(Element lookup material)
::::
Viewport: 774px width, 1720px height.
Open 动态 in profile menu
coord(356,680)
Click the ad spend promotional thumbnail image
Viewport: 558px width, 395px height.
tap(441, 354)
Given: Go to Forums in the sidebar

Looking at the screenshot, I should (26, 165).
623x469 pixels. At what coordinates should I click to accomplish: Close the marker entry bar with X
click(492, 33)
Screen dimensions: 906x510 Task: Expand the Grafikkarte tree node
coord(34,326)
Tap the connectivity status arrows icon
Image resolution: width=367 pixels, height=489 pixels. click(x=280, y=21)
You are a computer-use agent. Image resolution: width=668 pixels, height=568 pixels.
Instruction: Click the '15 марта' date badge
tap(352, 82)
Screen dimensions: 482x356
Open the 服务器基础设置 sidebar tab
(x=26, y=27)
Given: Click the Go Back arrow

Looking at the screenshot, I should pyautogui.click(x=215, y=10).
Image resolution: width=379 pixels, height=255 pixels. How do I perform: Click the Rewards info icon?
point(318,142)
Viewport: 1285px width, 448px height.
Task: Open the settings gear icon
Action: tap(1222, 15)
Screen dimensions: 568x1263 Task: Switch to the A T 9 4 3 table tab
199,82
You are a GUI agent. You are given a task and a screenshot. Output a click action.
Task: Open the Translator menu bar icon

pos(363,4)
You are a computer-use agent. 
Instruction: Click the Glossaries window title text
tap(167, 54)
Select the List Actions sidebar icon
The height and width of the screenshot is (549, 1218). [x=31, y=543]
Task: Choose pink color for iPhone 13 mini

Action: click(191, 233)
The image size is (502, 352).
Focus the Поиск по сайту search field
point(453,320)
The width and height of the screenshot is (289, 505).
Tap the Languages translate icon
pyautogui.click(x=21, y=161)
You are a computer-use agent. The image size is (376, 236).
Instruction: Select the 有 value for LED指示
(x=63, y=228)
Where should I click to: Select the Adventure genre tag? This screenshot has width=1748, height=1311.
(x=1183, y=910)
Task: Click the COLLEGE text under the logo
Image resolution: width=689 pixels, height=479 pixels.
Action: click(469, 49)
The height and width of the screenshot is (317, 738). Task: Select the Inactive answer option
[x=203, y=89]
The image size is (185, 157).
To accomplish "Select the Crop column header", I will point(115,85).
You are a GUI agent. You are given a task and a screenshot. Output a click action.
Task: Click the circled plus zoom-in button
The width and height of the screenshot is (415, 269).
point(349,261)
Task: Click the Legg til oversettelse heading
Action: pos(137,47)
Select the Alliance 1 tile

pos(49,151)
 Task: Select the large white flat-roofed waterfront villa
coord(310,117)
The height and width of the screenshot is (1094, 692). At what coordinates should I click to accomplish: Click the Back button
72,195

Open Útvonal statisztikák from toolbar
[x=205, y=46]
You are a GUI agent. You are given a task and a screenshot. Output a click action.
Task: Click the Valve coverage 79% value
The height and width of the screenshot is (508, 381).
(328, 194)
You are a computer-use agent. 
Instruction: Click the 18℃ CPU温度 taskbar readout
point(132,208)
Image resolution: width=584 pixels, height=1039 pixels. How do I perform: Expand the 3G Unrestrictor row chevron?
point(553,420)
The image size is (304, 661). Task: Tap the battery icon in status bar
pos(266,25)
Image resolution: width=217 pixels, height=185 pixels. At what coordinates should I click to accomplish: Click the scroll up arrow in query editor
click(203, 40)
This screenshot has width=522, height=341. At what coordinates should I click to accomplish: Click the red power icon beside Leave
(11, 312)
::::
_What is asked_
Put the material, starting at the line that contains "Image resolution: width=584" and ending at the end of the material, into a two-column CSV with the headers request and answer. Give one row per request, with each field quoted and any line breaks replaced by spaces.

_Solution for this exercise_
request,answer
"Image resolution: width=584 pixels, height=1039 pixels. How do I perform: Expand the 3G Unrestrictor row chevron?","point(553,420)"
"The image size is (304, 661). Task: Tap the battery icon in status bar","pos(266,25)"
"Image resolution: width=217 pixels, height=185 pixels. At what coordinates should I click to accomplish: Click the scroll up arrow in query editor","click(203, 40)"
"This screenshot has width=522, height=341. At what coordinates should I click to accomplish: Click the red power icon beside Leave","(11, 312)"